ランスロットは考える様に天を仰ぐと、「エレーナ」とその名を持つ少女に声を掛けて顔を向けた。するりと自然に彼女の手を握るとエスコートしながら屋敷内に入るため足を進めた。



「近いうちに時間を作る」

「いえ!ランスロット様!薬草のお礼はほんとに!本当に結構です!」



話がどんどん進んで言ってしまう事に慌てたエレーナは再度お礼を遠慮した。むしろお礼をするのは薬草を頂いた自分の方だ。しかしランスロットはエレーナの拒絶を制するように首を左右に振ると人差し指の背でエレーナの頬を撫でた。




「俺がお前と行くと決めたから行く」

「なんで...」

「ただの口実だ。
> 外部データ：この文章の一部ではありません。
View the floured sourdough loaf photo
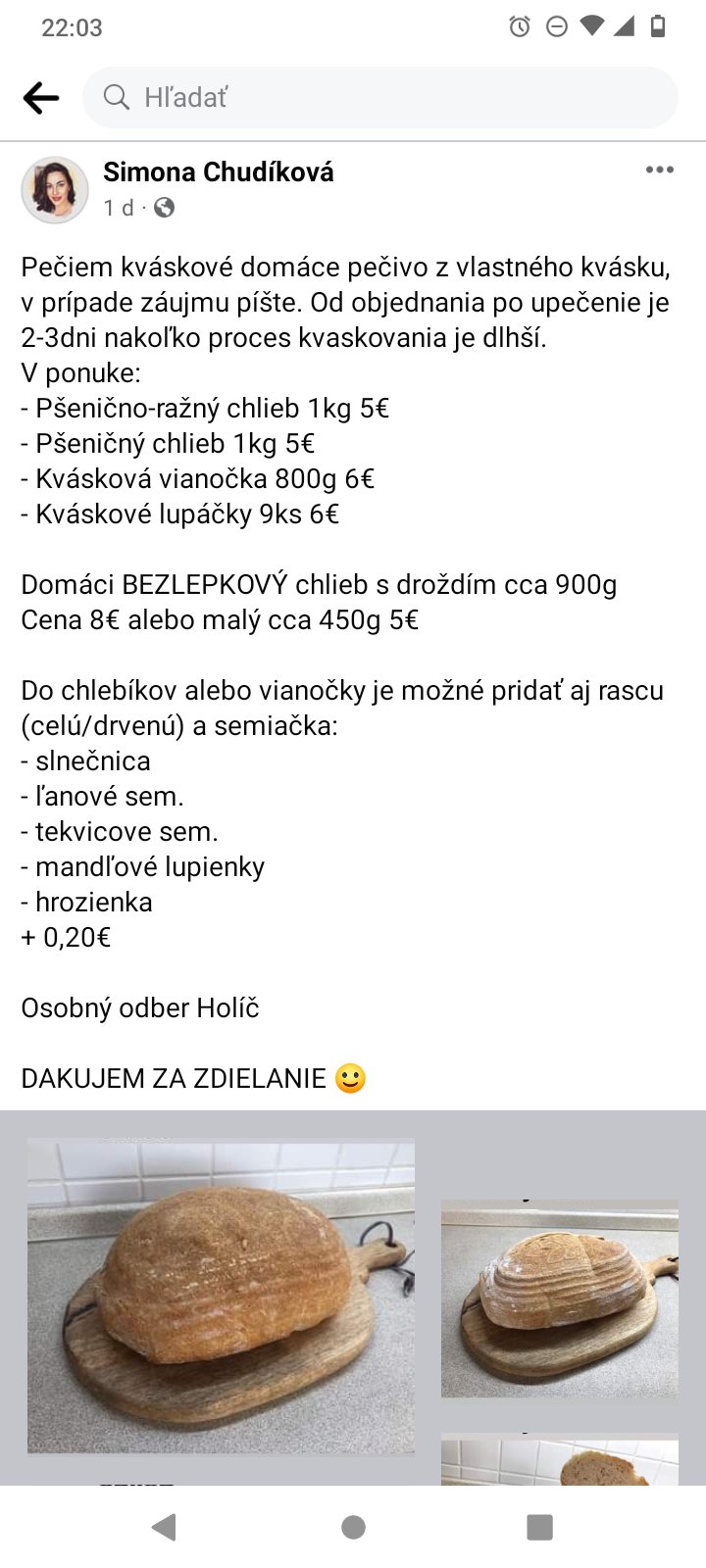The image size is (706, 1568). point(559,1298)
エレーナの時間を俺が独占するための」



それだけ言うとランスロットはテイラーを連れて執務室の方へ向かっていく。

その様子を頬に手を置いたエレーナが見送った。


一拍


「っ....ランスロット様!」



曲がり角によって姿が見えなくなったランスロットにエレーナはなけなしの叫び声をあげる。その顔は真っ赤でティナは思わず微笑んだ。そしてきっとこの壁の向こうでにやにやしながら歩いているであろう仮面で隠された主の顔をを想像して。

ティナを始め、"ヘタレランスロット応援隊"の面々は気付いている。

ロイに連れられて騎士団へ向かったあの日を境にランスロットのエレーナへのスキンシップが増えて来たこと。笑う回数が増えた事。そして、「お前」呼びだったが彼女の名前を今ではまるで宝物のように呼ぶ事。
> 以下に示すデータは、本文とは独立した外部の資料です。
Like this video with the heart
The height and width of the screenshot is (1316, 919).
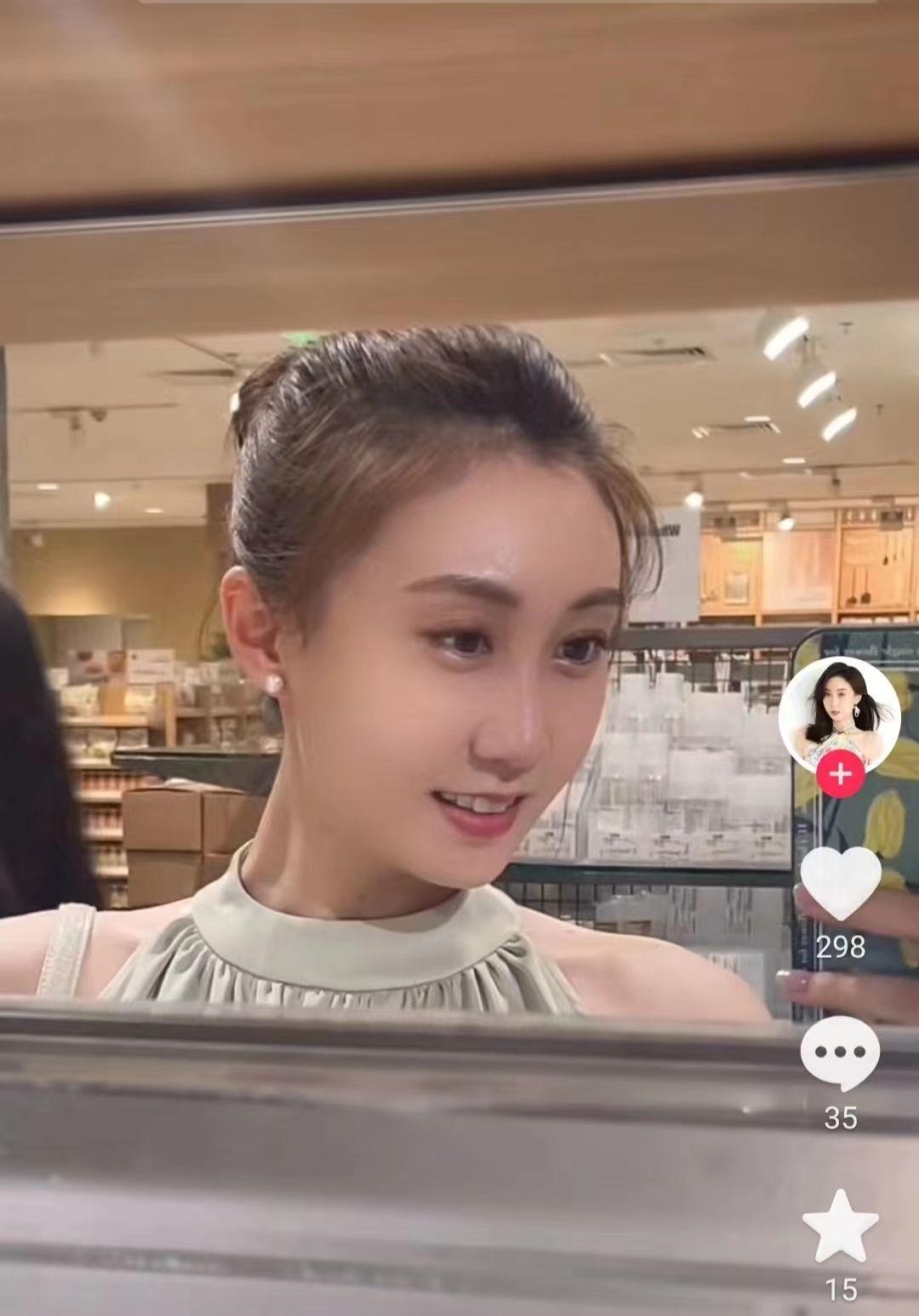(x=841, y=882)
(やっている事は好きな子をいじめて楽しむガキ大将と同じだけれど)



そこに関しては困った部分なのだが、それでも今は良いとも思っている。

タイミングを見計らっているのか名言は避けつつもあからさまに好意を伝えているランスロットに、少なくともエレーナはそれに嫌悪を抱いてはいないように見受けられるからだ。恋を自覚していないエレーナに対してここは慎重に見定めないとならない。あらゆる死線をこなして来た騎士団長ならば駆け引きはお手の物であろう。....女性の機微について理解できないにしても真面目で誠実な男はきっといい方向へ導いてくれるはずだ。

そこまで考えたティナはもう一度エレーナを見やる。

いまだ顔を赤くした彼女がこの屋敷に来て、この屋敷は随分明るくなった。ランスロットだけではなく使用人達もまた然りだ。

思惑もありつつこの屋敷に留まってくれたことにに感謝して、ティナはエレーナを屋敷の中へと誘導した。



2人が王都は向かわれる時にお召しになる服装の剪定をたのしみにしながら。